[start Supplied passage]

A question about performance and free()

**Subsonics** · 05-22-2010

Regarding the precision, couldn't the doubles just be replaced with long doubles for 80 bit precision in a lookup table?

**Brafil** · 05-23-2010

They take 10 bytes each. That means, any meaningful table would eat a huge amount of resources. f.e., a sin table with 0.01 precision would take (PI * 2 / 0.01) * 10 = about 6 kilobytes. Also apply that to cos and tan and you'll quickly eat some resources and risk cache misses. And this is a very low precision if you're using long double.

Comparison: floats (precision 0.01) = 2.5 Kilobytes with a meaningful precision, doubles 5 Kilobytes.

**iMalc** · 05-23-2010

There isn't anything yet to suggest that a lookup table is remotely useful here. The question raised is about efficiency:

Would it be more efficient to calculate all the a's first in som other loop, and simply accessing them in memory?

How can one even entertain the notion of introducing a lookup table when there's a glaringly obvious optimisation that makes it redundant immediately?! If I can see it then perhaps the compiler can too. The whole question of the code efficiency hinges directly on what is stopping the compiler from making this optimisation itself. That's where the answer to this efficiency question lies. It's not as important whether it actually does that optimisation or not, it's more about how the presence of such other code completely alters the efficiency of this entire snippet. The code posted must be as close to the real code as possible, and the mock example we have so far just doesn't tell half of the real story.

As for number 2, one way or another it just knows, and it is likely different from one compiler, CRT, or OS to another. If you can imagine a way for the CRT to know that, then there's a reasonable chance that you're not far off for how at least one system does it.

[end Supplied passage]
[start Material]

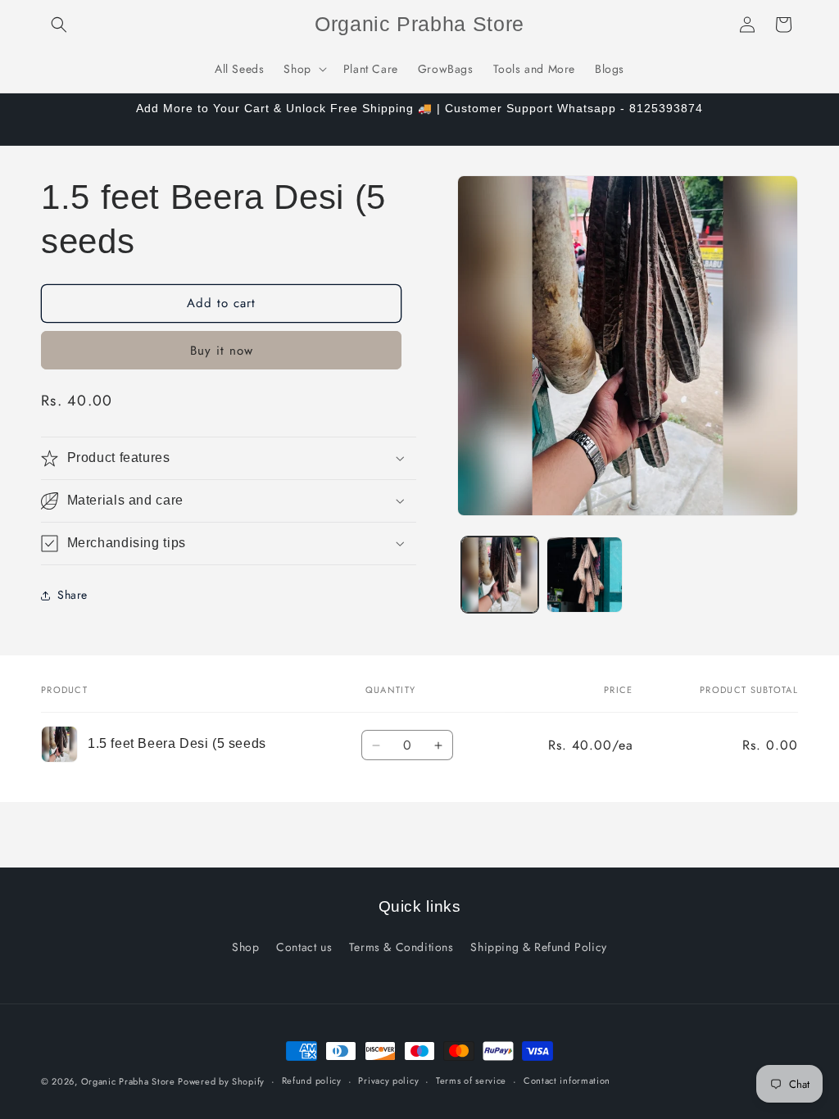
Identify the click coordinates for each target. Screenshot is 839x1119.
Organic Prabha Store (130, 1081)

[end Material]

— Stated problem 1 —
List the usernames of everyone who posts in the forum thread about performance and free().
— Stated problem 2 —
Write the next part of the forum thread about performance and free(), picking up after its last sentence.
The material plays no part in this.

— Exercise output 1 —
Subsonics, Brafil, iMalc

— Exercise output 2 —
**brewbuck** · 05-23-2010

Originally Posted by The Physicist

Is it possible to tell the compiler, for debugging purposes, to spread out all the malloc'ed memory, thus forcing the program to segfault when accidently writing to a value that is beyond the end of the array? Or is there an other clever way to get the compiler to notice whenever you write beyond the end of an array? I'm using gcc, but I assume that the answer will be the same for all the most common compilers.

There is no COMPILER option to do this, that I am aware of. However, your idea is very insightful, and something that I have implemented manually in the past.

I call it "memscatter," and the idea is to allocate thousands of blocks of memory of random sizes at program startup, then randomly select some fraction of these blocks to free up. The resulting heap fragmentation changes the behavior of the program and makes it easier to shake out memory corruption bugs (i.e. it crashes sooner and therefore makes it easier to find the problem). However, this is a last resort technique which is useful only when no other option is available.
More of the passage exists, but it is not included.